There are text messages in the group chat – sent before the first wave of strikes – describe in detail exactly when the F -18 fighter jets will serve when the first bombs will fall on the goals of Houthi and when Tomahak’s missiles will be fired. Heget pulled back, stating that they were obviously not “military plans” and none of this was classified information.
President Trump expressed his support for heget on Wednesday, saying he “does a great job” and describes Goldberg as “Slezebag”. The White House also tried to claim that shared information was not a technical planning of the war.
Goldberg did not seem adhered to their insults and claims.
“If Pete Heget, the Minister of Defense, sends me text messages, telling me that the attack would be launched in Yemen – he tells me what kind of aircraft will be used, what weapons will be used and when bombs will fall two hours after receiving the text – this seems sensitive information, military planning information about me,” he said.
This is not the first time the veteran editor was at the end of Trump’s rage: in 2020 he published a piece in the Atlantic, where senior military officials quoted Trump that he had pointed out the fallen US soldiers as “suction” and “losses”, something that the president and his administration had vigorously.
I asked him how he felt about personal attacks against him, coming from the highest levels of the government.
“This is their move.
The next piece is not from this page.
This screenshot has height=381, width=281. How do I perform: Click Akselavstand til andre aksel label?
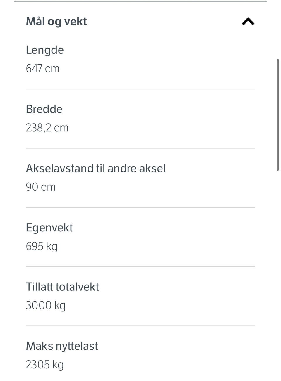click(x=96, y=168)

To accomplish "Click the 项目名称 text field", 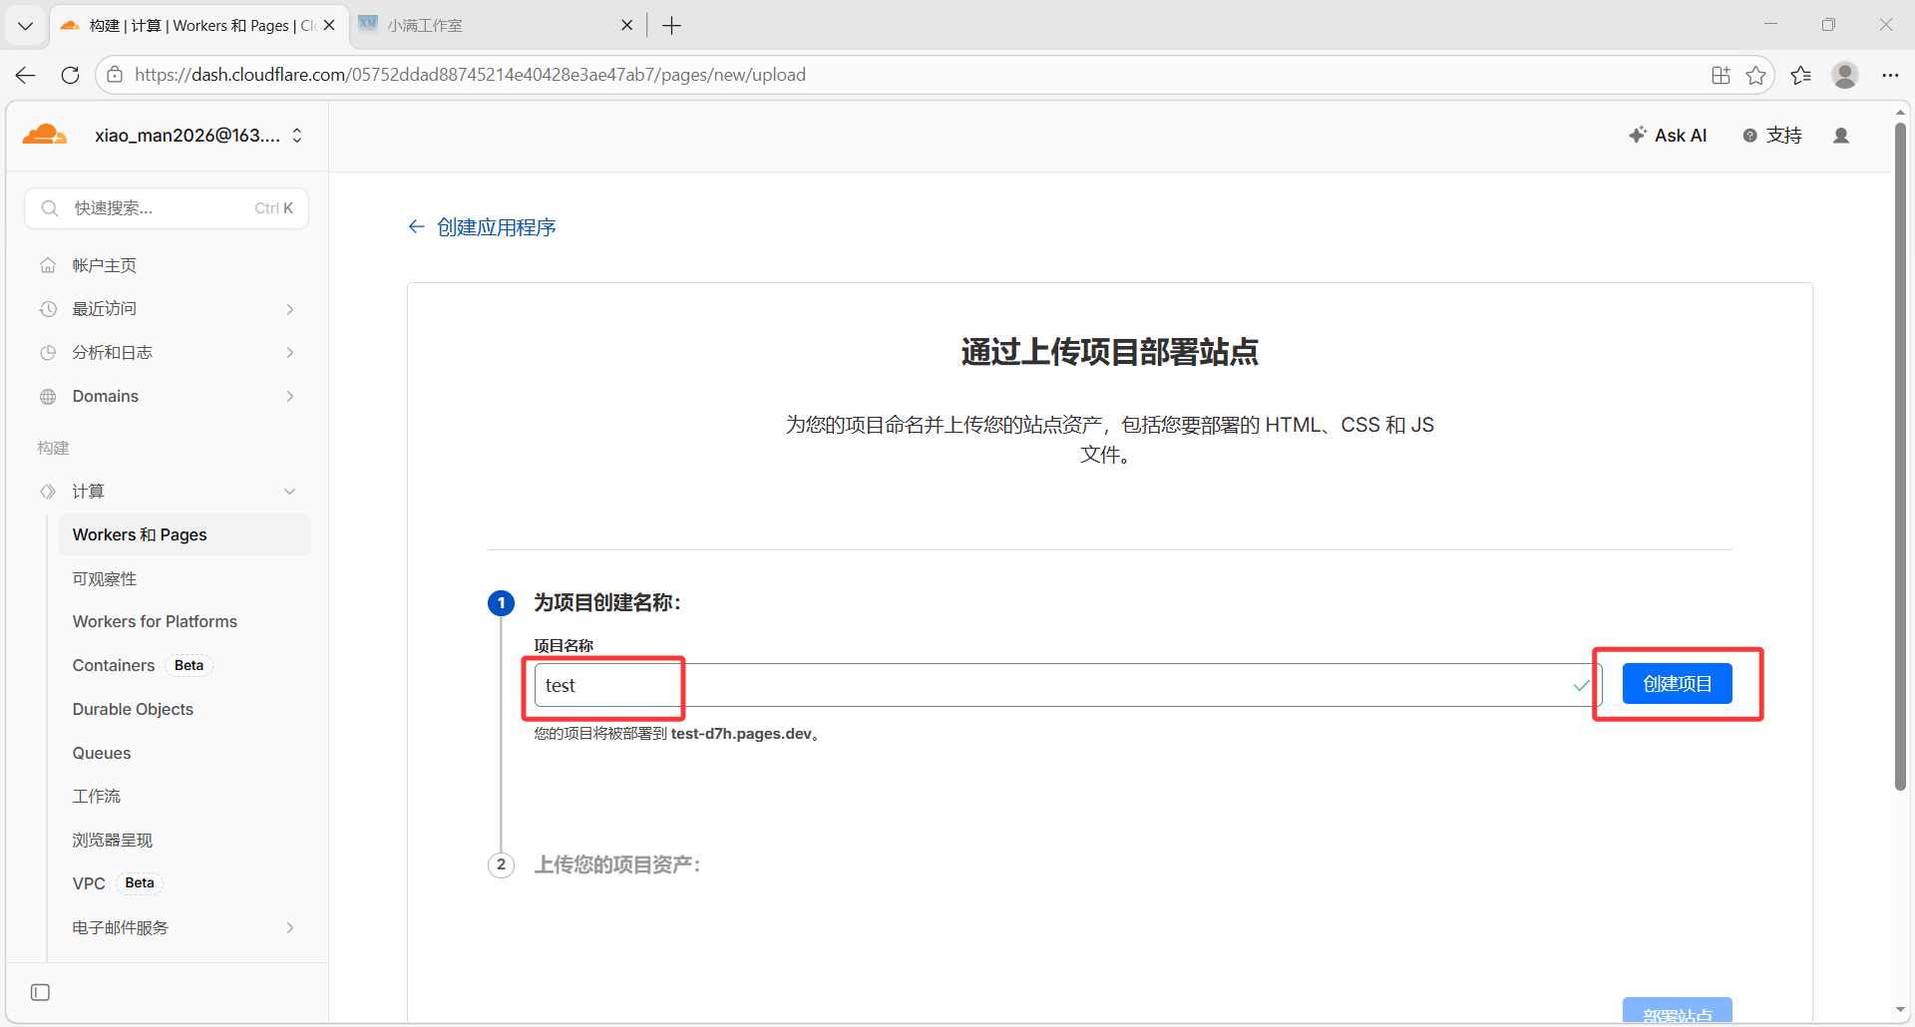I will (1057, 685).
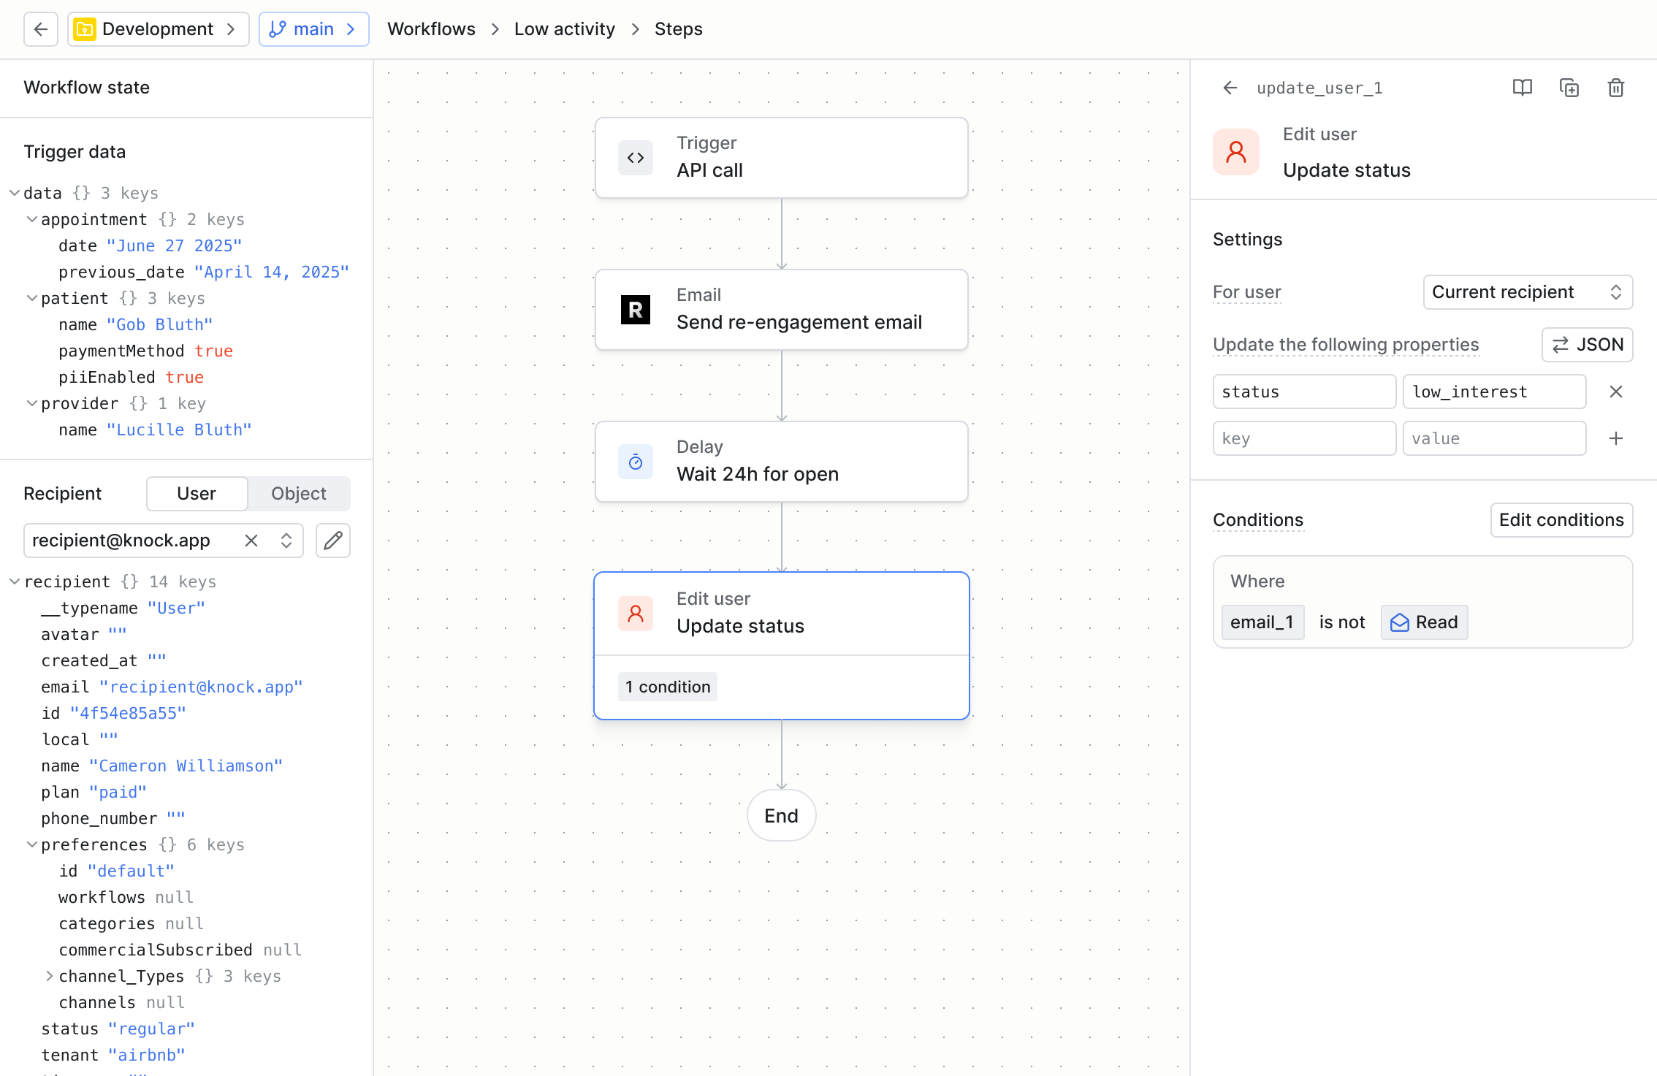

You never defend yourself, just attack,” Goldberg said. “So I’m sitting there and we’re taking into account my own business. They invite me to this chat signal and now I’m attacking me like a haircut bag, I don’t even understand it.”
So far, Trump is defending his national security team and does not seem inclined to fire anyone because of what he calls the witch hunting press. But Goldberg says there is a broad feeling in the White House that Waltz has made a serious mistake, as well as a deeper concern about how the incident is doing.
“If you are the captain of the Air Force, you are currently working with the CIA and the State Department, and you are incorrectly processing sensitive information the way they obviously have incorrectly processed sensitive information? You will be fired, you will be persecuted,” Goldberg said.
He said that there is now some “buzz” among the ranks around the apparently different standards of accountability of the Trump leaders.
Goldberg did not stick to Fallout chat. He decided that the responsible thing was to leave the group. Some journalists have expressed incredulousness that he will voluntarily come out.
But what is happening will play in the White House and Congress, where democratic legislators and some Republicans have requested an investigation.
“There is a part of me that would like to see what else is going on there. But there are many different issues related to the law and ethics and any other problems that I really can’t get into,” Goldberg said. “Believe me when I say I made this decision with good advice from different parties.”